## DOCUMENT EXCERPT
*** Begin section ***
Publication

Trademark v medicine registration certificate: case law review

22/06/2020

Ilarion Tomarov

Counsel, Attorney-at-Law

Data Protection and Privacy,
Intellectual Property,
IT

Medicines can be sold in Ukraine only after state registration (similar to marketing authorization in EU). The authority does not oblige by the procedure for registration of a medicinal product to verify applicant`s compliance with the trademark rights of third parties. It makes sense, as otherwise state authority would need to hire experts who can define likelihood of confusion between trademarks and the name of the medicine. However, cases based on a claim of trademark owner to revoke the registration certificate as the registered name of the medicine infringes the trademark are very common in Ukrainian litigation. 

A court must resolve the dilemma: on the one hand, the Ministry of Health of Ukraine followed the registration procedure where applicant guaranteed that non-infringement of any trademark rights, and on the other hand, Ukrainian laws have no provision with such ground to revoke the registration certificate.

Provision of art. 20 of the Law of Ukraine "On Protection of Rights to Marks for Goods and Services" allows rightholder to protect trademark against preparation before the infringement committed by the registration certificate holder. Obtainment of a registration certificate can be classified as a trademark infringement, because the purpose is to put medicinal product on the market. We have not found examples of such law interpretation, however there are disputes between trademark owner and registration certificate holder in Ukrainian case law.

The first time this issue was brought in Ukraine is in "Corvalment v. Cormentol" case: the court ruled that the Ministry`s of Health of Ukraine formal compliance with the existing procedure for registration of medicines under no circumstances should prevail over the intellectual property rights and call into question the exclusive nature of the trademark (the resolution of the Higher Economic Court of Ukraine as of 08.04.2014 in the case № 910/5552/13).

In the "RENALGAN-BIOLIC" case the Supreme Court followed the same approach: formal compliance with the existing procedure for registration of medicinal products most certainly should not dominate over the trademark owner's right to prohibit the use of the mark and doubt the exclusive nature of the trademark rights (the resolution of the Commercial Cassation Court as of 19.06.2018 in the case № 910/1780/16).
*** End section ***
## INPUT DATA
*** Begin section ***
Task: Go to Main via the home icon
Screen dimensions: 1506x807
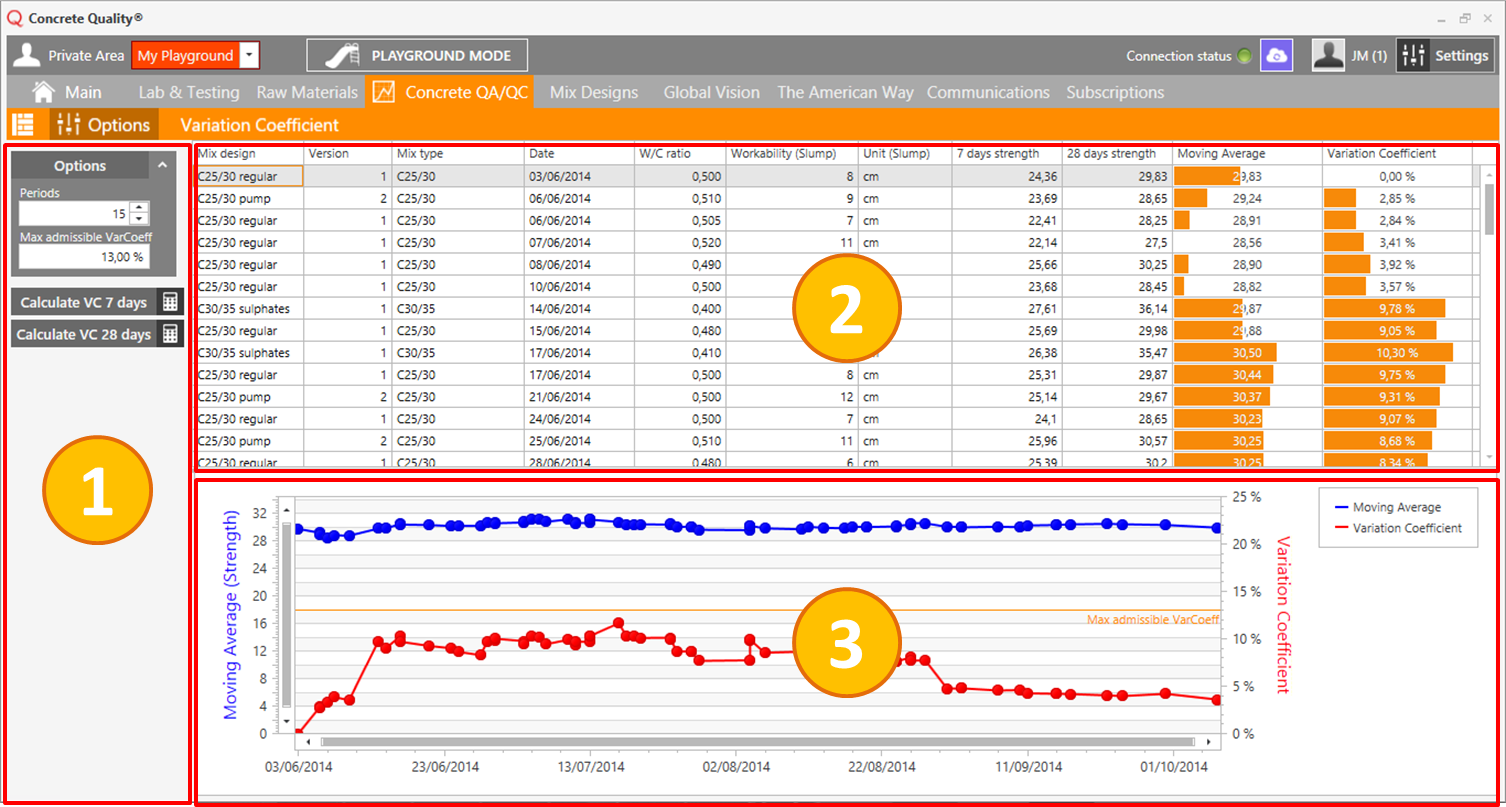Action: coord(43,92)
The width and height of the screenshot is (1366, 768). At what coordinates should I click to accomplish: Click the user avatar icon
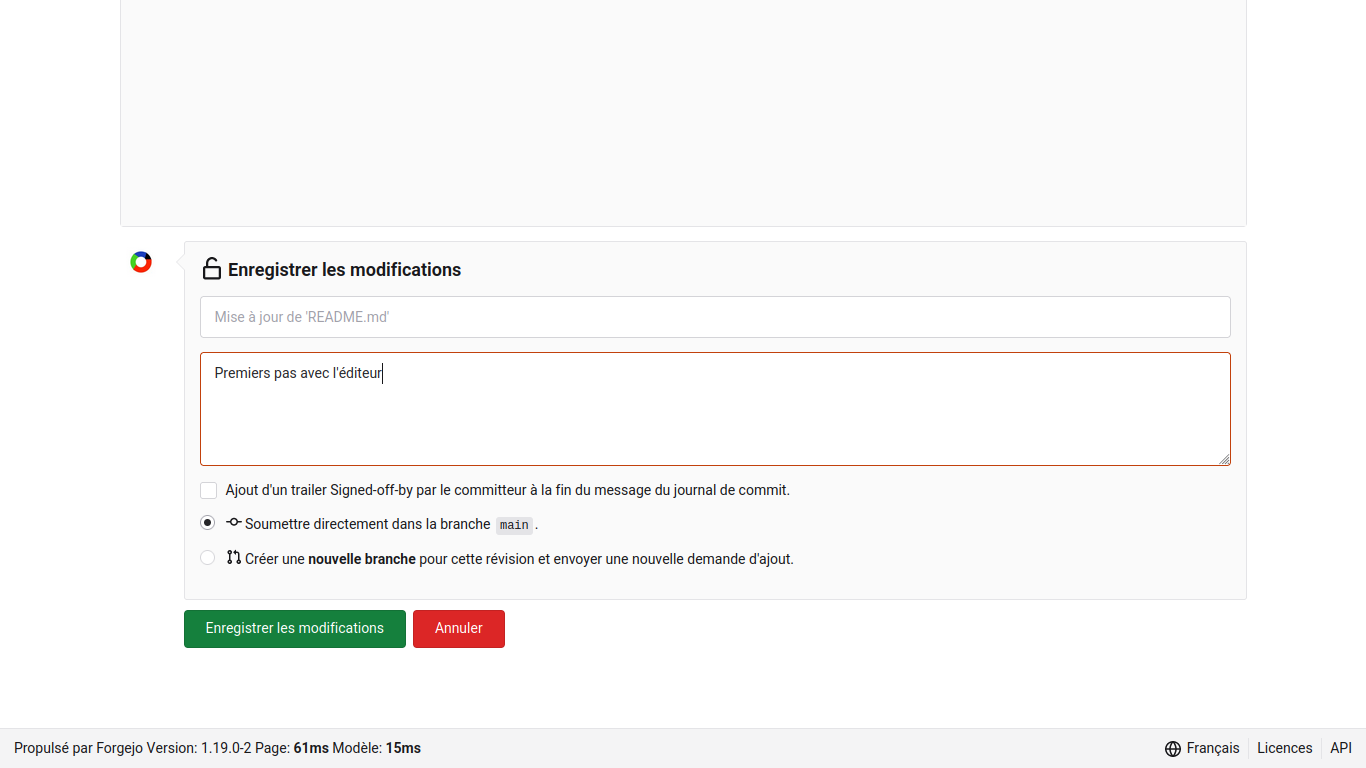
*** End section ***
## EXERCISE
Transcribe a passage of the case law review word for word, beginning at "Provision of art." and stopping after "Ukrainian case law.". The listing has no connection to the case law review.

## PROBLEM SOLUTION
Provision of art. 20 of the Law of Ukraine "On Protection of Rights to Marks for Goods and Services" allows rightholder to protect trademark against preparation before the infringement committed by the registration certificate holder. Obtainment of a registration certificate can be classified as a trademark infringement, because the purpose is to put medicinal product on the market. We have not found examples of such law interpretation, however there are disputes between trademark owner and registration certificate holder in Ukrainian case law.